Marion Ceilings stood by the desk, well tanned, sincerely and correctly tanned, so trim and fit he could snap his fingers and knock a picture off the wall.

"It's a job I guarantee you are suited for and you'll be working there in a matter of days. Okay. Just tell me what to do."

Minox is the world-famous spy camera. Hidell has seen the name in books.

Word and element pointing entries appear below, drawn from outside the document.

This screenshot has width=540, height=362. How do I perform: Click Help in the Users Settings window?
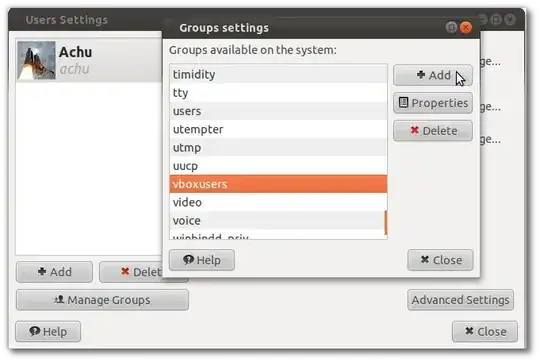click(48, 331)
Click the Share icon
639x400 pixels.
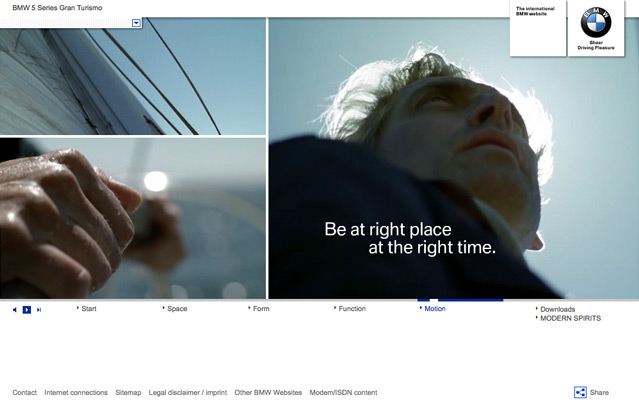coord(580,393)
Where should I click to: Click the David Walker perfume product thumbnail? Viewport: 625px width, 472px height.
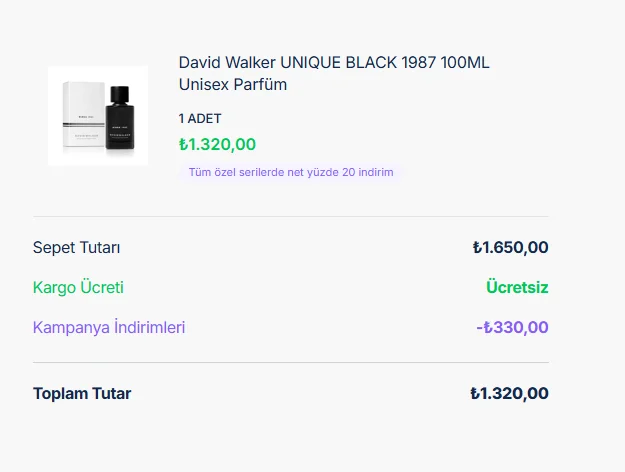coord(98,116)

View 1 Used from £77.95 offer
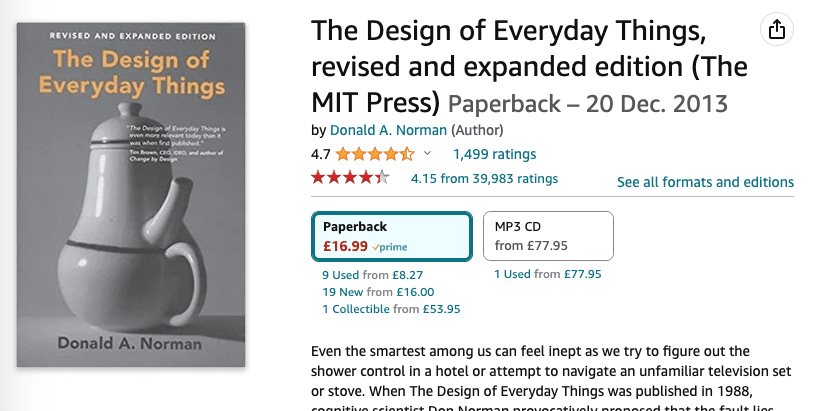[x=547, y=274]
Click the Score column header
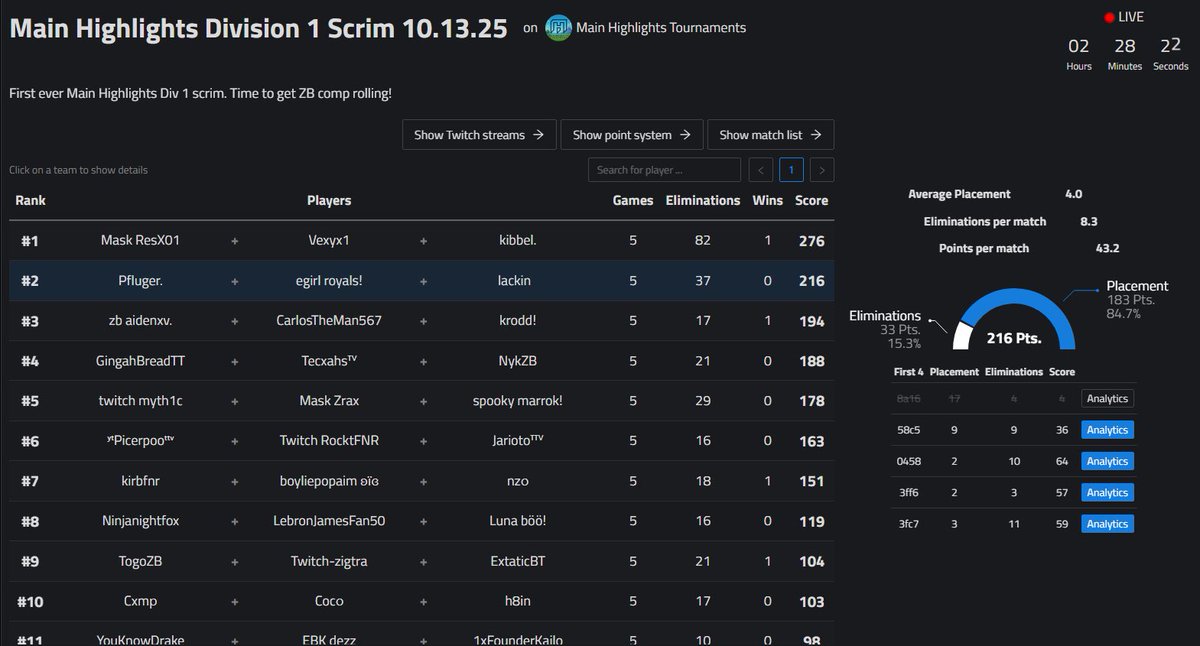This screenshot has width=1200, height=646. click(811, 200)
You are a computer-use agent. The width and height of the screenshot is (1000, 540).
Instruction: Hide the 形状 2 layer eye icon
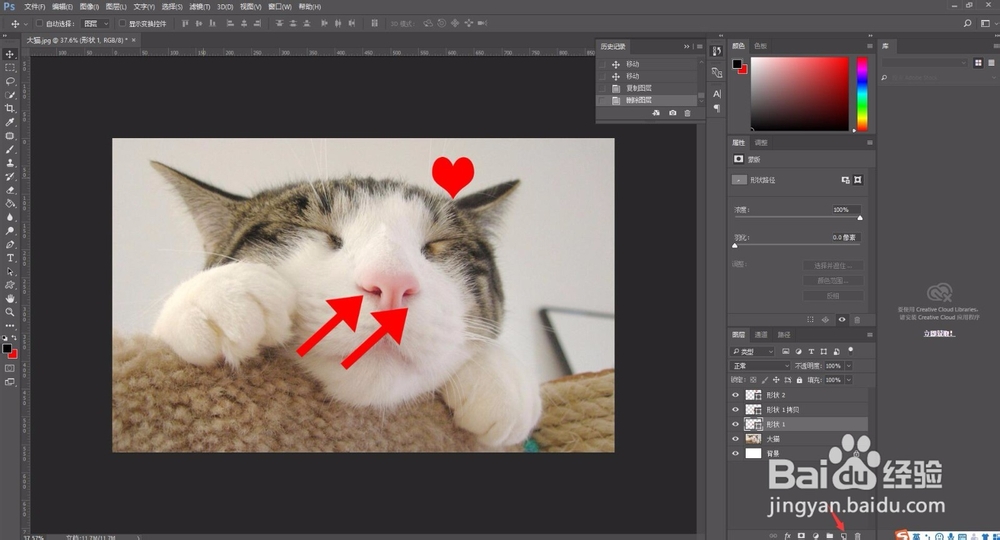tap(735, 395)
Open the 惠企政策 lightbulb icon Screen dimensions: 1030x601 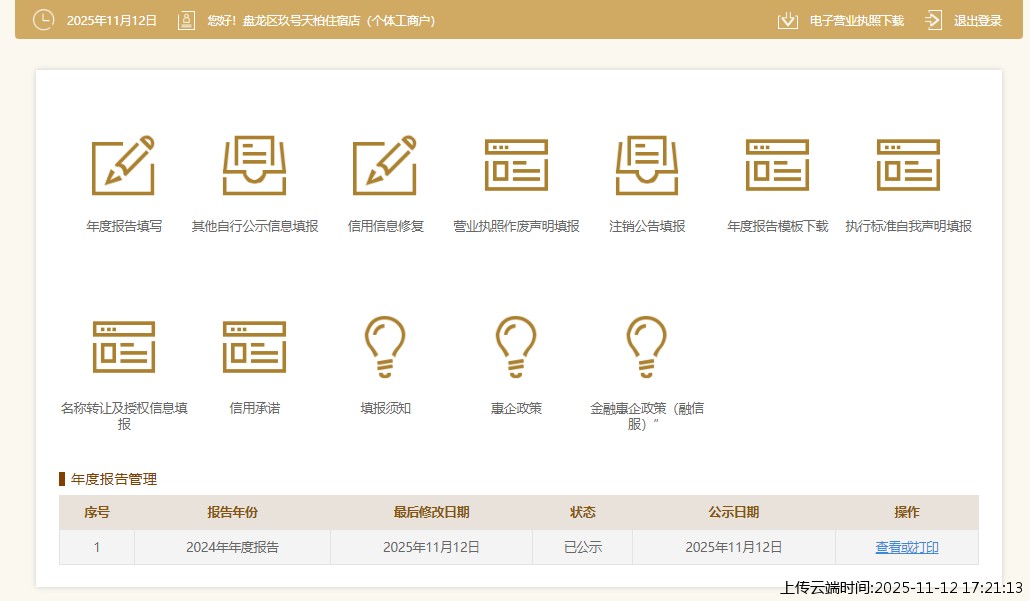point(516,347)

He walked through empty downtown Dallas, empty Sunday in the heat and light. He felt the loneliness he always hated to admit to, a vaster isolation than Russia, stranger dreams, a dead white glare burning down. He wanted to carry himself with a clear sense of role, make a move one time that was not disappointed. He walked in the shadows of insurance towers and bank buildings. He thought the only end to isolation was to reach the point where he was no longer separated from the true struggles that went on around him. The name we give this point is history.